Tool for Intune Server Administration
The Microsoft Intune Management Tool is a powerful asset for managing access controls within Intune, specifically focusing on Role Based Access Controls. This tool, written in PowerShell, requires the AzureAD module for authentication.
The tool offers a unique feature: it can generate an HTML Report of the settings applied to the Intune tenant. This report is primarily generated by reading collected diagnostic data to produce a detailed yet user-friendly web page view, facilitating the review of the Intune policies actually applied.
Key Features of the Microsoft Intune Management Tool
HTML Reporting
The HTML report is organized into sections for readability. Notable sections include:
- DeviceInfo : Displays general device info and Intune sync status.
- PolicyScope: Device: Lists all device-level settings applied, grouped by category or product, showing current values, default values, and which provider (usually Intune) applied the setting.
- PolicyScope: : Shows user-specific policies applied on the device for each user profile.
The report does not show policy IDs because Intune policies’ IDs are not stored on the device by design. Instead, it highlights the effective settings currently enforced on the device.
Backup and Restore
During the backup process, the tool creates a special .CSV file for use with the restore feature. The restore process uses the specific URI associated with the content when it was retrieved with the GET method to build the POST request URI.
Sections of Interest
- On-Premises Access: Policies centered on conditional access for Exchange on-premises based on device compliance.
- Device Compliance: Policies focused on getting new devices into the Intune tenant.
- Mobile Applications: View the apps and associated policies centered on Mobile Application Management in your environment.
- Intune Roles: View your Intune roles and the users they are associated with.
- Software Updates (for iOS): Policies that would force your supervised iOS devices to automatically install the latest available software update.
- Apple Volume Purchase Program (VPP): Purchase and distribute books to users in your company.
- Users: Lists the users in your Azure Active Directory environment that are associated with your Intune tenant.

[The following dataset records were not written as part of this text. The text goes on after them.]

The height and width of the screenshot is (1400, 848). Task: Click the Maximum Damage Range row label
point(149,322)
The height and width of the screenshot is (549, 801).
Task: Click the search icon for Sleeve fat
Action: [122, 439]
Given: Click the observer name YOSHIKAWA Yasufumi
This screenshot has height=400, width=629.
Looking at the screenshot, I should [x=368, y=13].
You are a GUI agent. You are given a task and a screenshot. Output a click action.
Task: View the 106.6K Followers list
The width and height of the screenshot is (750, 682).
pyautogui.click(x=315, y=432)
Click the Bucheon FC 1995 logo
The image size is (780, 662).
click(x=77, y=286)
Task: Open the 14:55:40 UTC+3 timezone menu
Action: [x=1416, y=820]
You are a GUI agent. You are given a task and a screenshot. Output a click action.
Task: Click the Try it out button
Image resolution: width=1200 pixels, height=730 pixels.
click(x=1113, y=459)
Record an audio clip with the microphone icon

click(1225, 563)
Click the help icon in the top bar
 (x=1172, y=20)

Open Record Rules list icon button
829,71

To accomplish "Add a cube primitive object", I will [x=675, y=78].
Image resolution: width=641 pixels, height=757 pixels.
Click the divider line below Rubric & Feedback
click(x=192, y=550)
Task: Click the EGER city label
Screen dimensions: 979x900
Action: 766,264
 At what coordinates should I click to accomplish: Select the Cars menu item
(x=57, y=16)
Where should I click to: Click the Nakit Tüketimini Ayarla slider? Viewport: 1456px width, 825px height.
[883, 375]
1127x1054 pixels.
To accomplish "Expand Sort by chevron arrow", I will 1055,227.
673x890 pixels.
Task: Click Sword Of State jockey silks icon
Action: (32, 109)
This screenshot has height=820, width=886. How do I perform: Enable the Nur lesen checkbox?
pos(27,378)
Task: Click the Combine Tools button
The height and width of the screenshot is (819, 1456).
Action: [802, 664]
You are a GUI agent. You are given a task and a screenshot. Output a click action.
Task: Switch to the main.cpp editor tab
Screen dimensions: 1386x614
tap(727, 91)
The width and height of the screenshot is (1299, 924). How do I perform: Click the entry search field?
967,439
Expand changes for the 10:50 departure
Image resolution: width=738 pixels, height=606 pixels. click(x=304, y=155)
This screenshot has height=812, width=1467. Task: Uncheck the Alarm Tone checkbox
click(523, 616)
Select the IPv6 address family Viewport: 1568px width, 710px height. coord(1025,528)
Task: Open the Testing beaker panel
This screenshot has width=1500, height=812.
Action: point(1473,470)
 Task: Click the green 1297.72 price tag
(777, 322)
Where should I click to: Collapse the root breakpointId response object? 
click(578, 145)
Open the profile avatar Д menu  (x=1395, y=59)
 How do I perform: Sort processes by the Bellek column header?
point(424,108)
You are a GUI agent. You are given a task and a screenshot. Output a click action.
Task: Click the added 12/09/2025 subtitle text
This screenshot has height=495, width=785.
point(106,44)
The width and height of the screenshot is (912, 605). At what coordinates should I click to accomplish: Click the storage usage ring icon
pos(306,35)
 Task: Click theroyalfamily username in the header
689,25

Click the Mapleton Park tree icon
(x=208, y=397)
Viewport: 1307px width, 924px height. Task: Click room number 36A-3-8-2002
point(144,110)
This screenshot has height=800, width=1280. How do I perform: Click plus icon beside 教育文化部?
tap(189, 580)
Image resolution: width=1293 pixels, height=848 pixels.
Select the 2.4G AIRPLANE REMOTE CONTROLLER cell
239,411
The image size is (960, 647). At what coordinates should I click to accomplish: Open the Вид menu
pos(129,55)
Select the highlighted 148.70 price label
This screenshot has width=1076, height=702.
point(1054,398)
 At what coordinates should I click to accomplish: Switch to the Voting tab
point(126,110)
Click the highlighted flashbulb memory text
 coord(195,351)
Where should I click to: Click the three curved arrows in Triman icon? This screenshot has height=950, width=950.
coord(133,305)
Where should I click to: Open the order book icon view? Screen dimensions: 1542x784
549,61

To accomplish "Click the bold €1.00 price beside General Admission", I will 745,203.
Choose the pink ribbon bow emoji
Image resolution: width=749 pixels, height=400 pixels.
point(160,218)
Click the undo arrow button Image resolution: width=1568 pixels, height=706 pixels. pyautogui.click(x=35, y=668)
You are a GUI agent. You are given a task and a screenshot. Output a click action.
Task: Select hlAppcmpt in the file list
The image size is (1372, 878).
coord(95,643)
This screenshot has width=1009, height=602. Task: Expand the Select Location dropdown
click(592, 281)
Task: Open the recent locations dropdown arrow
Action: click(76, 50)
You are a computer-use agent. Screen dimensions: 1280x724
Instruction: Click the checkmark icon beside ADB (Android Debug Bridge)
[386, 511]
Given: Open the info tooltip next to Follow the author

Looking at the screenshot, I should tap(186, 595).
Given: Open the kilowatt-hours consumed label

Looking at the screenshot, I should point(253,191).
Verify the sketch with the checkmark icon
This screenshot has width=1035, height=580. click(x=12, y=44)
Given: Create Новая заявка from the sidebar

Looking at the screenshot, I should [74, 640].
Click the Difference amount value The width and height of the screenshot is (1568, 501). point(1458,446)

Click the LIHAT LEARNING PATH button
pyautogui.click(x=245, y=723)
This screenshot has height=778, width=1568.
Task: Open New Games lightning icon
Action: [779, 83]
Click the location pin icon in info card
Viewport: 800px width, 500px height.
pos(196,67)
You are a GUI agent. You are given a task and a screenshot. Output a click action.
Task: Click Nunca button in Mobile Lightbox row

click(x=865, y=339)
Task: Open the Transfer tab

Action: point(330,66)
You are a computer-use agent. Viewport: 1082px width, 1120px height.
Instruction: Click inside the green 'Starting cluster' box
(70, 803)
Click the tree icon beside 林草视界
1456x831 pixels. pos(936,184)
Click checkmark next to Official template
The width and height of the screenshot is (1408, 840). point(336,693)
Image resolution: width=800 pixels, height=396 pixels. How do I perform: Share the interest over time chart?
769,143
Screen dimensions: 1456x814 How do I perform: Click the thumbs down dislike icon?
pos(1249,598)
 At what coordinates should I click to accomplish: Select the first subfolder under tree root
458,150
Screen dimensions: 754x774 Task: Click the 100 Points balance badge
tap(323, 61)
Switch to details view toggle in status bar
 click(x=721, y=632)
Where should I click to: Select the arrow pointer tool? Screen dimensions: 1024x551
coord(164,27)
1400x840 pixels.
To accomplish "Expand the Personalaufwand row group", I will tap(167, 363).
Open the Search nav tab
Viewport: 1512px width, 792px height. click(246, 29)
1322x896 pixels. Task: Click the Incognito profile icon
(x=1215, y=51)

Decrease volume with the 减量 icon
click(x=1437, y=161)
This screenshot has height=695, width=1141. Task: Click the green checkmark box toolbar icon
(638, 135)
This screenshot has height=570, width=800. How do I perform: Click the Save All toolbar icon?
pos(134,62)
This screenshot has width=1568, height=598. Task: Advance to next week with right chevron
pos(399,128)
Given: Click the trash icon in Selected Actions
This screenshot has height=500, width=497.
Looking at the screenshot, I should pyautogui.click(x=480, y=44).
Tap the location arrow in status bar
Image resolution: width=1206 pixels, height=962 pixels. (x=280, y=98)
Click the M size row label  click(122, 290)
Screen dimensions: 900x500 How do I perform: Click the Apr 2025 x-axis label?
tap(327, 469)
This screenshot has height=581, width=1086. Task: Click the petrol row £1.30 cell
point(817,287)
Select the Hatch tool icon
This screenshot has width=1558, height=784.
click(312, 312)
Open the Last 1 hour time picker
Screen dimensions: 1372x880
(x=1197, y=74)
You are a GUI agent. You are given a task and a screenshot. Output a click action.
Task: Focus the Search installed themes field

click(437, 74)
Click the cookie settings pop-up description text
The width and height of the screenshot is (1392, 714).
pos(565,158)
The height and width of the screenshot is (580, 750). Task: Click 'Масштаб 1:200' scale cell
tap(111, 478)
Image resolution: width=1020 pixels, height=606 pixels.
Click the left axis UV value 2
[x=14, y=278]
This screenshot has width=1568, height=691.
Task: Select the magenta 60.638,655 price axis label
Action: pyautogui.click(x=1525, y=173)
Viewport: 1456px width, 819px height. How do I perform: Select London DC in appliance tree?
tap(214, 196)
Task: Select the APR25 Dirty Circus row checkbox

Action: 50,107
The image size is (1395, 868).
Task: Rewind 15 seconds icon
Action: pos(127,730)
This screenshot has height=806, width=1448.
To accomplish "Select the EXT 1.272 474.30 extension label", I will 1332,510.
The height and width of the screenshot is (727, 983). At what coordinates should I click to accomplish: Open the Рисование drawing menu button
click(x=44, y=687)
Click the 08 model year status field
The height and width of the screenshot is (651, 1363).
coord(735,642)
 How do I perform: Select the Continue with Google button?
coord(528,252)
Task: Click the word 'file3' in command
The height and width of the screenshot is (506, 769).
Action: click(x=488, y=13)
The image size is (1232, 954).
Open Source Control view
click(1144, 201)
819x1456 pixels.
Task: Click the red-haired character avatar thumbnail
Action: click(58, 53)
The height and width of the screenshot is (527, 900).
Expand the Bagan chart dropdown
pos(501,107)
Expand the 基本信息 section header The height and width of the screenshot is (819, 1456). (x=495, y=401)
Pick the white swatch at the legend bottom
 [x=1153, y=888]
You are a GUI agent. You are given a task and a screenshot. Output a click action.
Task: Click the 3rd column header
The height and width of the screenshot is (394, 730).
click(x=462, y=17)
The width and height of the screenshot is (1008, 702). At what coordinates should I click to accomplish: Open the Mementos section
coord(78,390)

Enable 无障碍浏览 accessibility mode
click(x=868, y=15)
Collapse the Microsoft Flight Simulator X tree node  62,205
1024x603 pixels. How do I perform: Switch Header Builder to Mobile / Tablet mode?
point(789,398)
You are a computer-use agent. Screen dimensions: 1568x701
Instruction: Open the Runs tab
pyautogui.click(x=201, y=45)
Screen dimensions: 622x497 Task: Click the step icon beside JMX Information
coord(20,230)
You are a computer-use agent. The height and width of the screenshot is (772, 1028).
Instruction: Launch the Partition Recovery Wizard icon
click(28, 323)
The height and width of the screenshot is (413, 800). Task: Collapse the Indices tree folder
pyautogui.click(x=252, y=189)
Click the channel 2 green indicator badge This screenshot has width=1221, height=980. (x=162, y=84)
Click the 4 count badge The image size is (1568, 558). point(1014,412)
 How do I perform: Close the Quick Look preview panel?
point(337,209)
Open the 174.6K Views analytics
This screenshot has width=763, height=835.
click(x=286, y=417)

- Conditional Access: Define conditions that prevent access to corporate data based on location, device, user state, and application sensitivity.
- Azure Active Directory Security Groups: Lists all of your Azure Active Directory security groups.
How the Microsoft Intune Management Tool Works
The application retrieves content from the Microsoft Graph API through GET request URIs, where JSON content is returned in the HTTP response body to the application. Once a URI is obtained for a new feature, open the modules file. Arrays of the REST URIs are combined in the main menu function and are easily mapped toward the end of the file.
The tool is based primarily around REST URI requests used by Intune to Microsoft Graph. When Microsoft adds a new feature to Intune, there will likely be a new REST URI associated with this feature.
The Microsoft Intune management tool is an invaluable tool for IT admins seeking to troubleshoot and verify configuration settings within their Intune tenant. Its user-friendly HTML reporting makes it easy to review the Intune policies actually applied, aiding in the management and maintenance of the system.
[1] For more detailed information on the use of MdmDiagnosticsTool and the organization of report sections, please refer to the official documentation provided by Microsoft.